### Text shown

===

Anarchangel, any idea how many of those had already played D&D and therefore had basically already played DW?

In my personal experience playing with non-gamers we regularly had to pretty much just tell the newbie what to do with stats.

Re: Constitution overpowered?
« Reply #20 on: March 01, 2012, 05:41:24 PM »
Possible revision:

Assign 17 to one of these three stats: Strength, Constitution, or Dexterity. Assign 15, 13, 11, 9, 8 to your remaining stats.

This is a solution in search of a problem, IMO.

I think this is part of the GMs job at the start: introduce the playbooks, say what the stats do, answer questions.

Re: Constitution overpowered?
« Reply #21 on: March 01, 2012, 05:46:32 PM »
Anarchangel, any idea how many of those had already played D&D and therefore had basically already played DW?

In my personal experience playing with non-gamers we regularly had to pretty much just tell the newbie what to do with stats.

===

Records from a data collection

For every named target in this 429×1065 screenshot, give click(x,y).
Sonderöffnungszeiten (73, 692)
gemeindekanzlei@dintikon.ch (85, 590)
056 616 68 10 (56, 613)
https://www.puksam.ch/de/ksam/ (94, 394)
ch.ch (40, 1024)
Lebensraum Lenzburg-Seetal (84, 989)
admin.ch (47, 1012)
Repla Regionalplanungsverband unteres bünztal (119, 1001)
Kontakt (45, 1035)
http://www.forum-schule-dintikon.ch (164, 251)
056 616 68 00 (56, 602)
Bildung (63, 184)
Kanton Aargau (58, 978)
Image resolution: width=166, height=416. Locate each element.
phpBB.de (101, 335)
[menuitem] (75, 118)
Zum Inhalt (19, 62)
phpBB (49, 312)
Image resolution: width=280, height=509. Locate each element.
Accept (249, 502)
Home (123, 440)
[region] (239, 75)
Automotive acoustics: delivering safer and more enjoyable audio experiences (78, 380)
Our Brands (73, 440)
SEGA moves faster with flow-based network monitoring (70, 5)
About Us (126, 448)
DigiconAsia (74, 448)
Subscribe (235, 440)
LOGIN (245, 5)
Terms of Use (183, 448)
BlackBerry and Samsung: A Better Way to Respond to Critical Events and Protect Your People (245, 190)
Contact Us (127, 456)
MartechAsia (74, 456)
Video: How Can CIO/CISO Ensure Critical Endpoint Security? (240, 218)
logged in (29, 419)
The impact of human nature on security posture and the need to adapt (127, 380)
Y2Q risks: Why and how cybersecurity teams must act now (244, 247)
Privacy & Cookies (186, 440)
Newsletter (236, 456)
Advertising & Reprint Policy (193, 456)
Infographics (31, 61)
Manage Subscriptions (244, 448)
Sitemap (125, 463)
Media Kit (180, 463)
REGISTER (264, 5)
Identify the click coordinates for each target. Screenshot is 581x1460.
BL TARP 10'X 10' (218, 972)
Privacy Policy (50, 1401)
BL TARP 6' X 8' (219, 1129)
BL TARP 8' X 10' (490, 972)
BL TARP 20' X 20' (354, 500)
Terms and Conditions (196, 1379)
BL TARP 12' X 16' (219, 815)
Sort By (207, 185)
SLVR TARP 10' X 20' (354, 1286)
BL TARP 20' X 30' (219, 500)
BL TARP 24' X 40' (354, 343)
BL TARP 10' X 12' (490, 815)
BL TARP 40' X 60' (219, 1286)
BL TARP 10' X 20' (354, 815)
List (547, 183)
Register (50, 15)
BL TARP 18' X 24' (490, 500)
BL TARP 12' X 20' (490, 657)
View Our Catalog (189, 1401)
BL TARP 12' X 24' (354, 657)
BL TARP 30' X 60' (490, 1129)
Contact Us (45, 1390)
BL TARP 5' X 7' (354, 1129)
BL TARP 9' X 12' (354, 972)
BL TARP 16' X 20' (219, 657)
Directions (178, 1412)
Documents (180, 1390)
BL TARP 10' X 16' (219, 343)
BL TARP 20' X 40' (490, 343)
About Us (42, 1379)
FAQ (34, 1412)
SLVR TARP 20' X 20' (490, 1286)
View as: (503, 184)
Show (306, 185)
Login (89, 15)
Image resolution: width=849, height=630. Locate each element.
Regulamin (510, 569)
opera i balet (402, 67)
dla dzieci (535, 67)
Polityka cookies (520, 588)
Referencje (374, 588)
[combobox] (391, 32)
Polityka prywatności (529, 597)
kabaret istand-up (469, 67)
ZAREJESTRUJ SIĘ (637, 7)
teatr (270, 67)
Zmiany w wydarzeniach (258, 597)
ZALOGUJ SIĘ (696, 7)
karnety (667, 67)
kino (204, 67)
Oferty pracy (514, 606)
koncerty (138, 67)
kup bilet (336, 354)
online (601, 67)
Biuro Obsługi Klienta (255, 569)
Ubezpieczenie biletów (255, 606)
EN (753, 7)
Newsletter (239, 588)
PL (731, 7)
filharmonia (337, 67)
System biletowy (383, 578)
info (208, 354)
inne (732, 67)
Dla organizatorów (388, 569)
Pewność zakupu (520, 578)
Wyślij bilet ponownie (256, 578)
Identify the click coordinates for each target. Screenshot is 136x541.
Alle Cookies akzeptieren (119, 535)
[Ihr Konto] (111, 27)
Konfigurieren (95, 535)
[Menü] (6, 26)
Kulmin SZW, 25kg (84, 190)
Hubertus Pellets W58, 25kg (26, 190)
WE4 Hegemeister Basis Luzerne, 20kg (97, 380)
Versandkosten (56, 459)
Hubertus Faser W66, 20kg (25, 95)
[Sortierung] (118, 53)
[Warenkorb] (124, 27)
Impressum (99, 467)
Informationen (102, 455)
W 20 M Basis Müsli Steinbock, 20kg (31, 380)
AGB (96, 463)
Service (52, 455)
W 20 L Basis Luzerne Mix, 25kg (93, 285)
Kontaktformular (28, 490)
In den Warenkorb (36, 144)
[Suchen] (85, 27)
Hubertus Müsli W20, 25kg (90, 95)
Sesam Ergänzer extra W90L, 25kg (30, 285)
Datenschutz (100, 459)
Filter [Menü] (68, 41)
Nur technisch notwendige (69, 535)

===

### The exercise
In the forum thread about Constitution, which values does the possible revision assign to the remaining stats? Rely only on the forum thread about Constitution, not on the entries.

### Solution
15, 13, 11, 9, and 8